▸ **Description of the task**:
Update the rows below by replacing "Identify" with "Determine" and leaving everything else unchanged.

Collected data
__________

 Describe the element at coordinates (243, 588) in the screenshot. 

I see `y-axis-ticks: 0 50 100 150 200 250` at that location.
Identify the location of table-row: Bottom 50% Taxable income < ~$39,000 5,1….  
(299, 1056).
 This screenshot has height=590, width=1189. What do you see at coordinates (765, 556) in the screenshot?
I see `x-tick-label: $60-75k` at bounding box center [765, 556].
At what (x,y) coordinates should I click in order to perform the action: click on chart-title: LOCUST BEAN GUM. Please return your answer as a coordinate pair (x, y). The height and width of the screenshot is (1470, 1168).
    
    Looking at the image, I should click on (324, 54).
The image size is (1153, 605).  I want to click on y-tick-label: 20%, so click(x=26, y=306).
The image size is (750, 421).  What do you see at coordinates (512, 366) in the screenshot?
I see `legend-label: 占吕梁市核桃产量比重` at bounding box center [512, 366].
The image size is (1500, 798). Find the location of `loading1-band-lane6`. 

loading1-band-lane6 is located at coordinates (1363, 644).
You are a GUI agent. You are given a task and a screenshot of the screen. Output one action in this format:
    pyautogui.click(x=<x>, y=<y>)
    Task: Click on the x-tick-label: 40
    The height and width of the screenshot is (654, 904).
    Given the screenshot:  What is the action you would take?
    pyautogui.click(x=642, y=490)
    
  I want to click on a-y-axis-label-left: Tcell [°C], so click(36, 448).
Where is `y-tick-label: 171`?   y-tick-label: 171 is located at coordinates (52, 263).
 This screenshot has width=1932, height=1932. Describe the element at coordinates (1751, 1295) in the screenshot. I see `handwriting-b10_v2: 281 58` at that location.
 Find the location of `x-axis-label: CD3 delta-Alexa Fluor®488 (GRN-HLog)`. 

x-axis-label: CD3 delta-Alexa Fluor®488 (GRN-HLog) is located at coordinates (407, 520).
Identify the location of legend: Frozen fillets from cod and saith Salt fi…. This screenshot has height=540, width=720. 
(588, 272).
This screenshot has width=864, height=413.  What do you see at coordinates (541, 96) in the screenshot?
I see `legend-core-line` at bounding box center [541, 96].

__________

▸ **Solution to this task**:
 Describe the element at coordinates (243, 588) in the screenshot. 

I see `y-axis-ticks: 0 50 100 150 200 250` at that location.
Determine the location of table-row: Bottom 50% Taxable income < ~$39,000 5,1….  
(299, 1056).
 This screenshot has height=590, width=1189. What do you see at coordinates (765, 556) in the screenshot?
I see `x-tick-label: $60-75k` at bounding box center [765, 556].
At what (x,y) coordinates should I click in order to perform the action: click on chart-title: LOCUST BEAN GUM. Please return your answer as a coordinate pair (x, y). The height and width of the screenshot is (1470, 1168).
    
    Looking at the image, I should click on (324, 54).
The image size is (1153, 605).  I want to click on y-tick-label: 20%, so click(x=26, y=306).
The image size is (750, 421).  What do you see at coordinates (512, 366) in the screenshot?
I see `legend-label: 占吕梁市核桃产量比重` at bounding box center [512, 366].
The image size is (1500, 798). Find the location of `loading1-band-lane6`. 

loading1-band-lane6 is located at coordinates (1363, 644).
You are a GUI agent. You are given a task and a screenshot of the screen. Output one action in this format:
    pyautogui.click(x=<x>, y=<y>)
    Task: Click on the x-tick-label: 40
    The height and width of the screenshot is (654, 904).
    Given the screenshot:  What is the action you would take?
    pyautogui.click(x=642, y=490)
    
  I want to click on a-y-axis-label-left: Tcell [°C], so click(36, 448).
Where is `y-tick-label: 171`?   y-tick-label: 171 is located at coordinates (52, 263).
 This screenshot has width=1932, height=1932. Describe the element at coordinates (1751, 1295) in the screenshot. I see `handwriting-b10_v2: 281 58` at that location.
 Find the location of `x-axis-label: CD3 delta-Alexa Fluor®488 (GRN-HLog)`. 

x-axis-label: CD3 delta-Alexa Fluor®488 (GRN-HLog) is located at coordinates (407, 520).
Determine the location of legend: Frozen fillets from cod and saith Salt fi…. This screenshot has height=540, width=720. 
(588, 272).
This screenshot has width=864, height=413.  What do you see at coordinates (541, 96) in the screenshot?
I see `legend-core-line` at bounding box center [541, 96].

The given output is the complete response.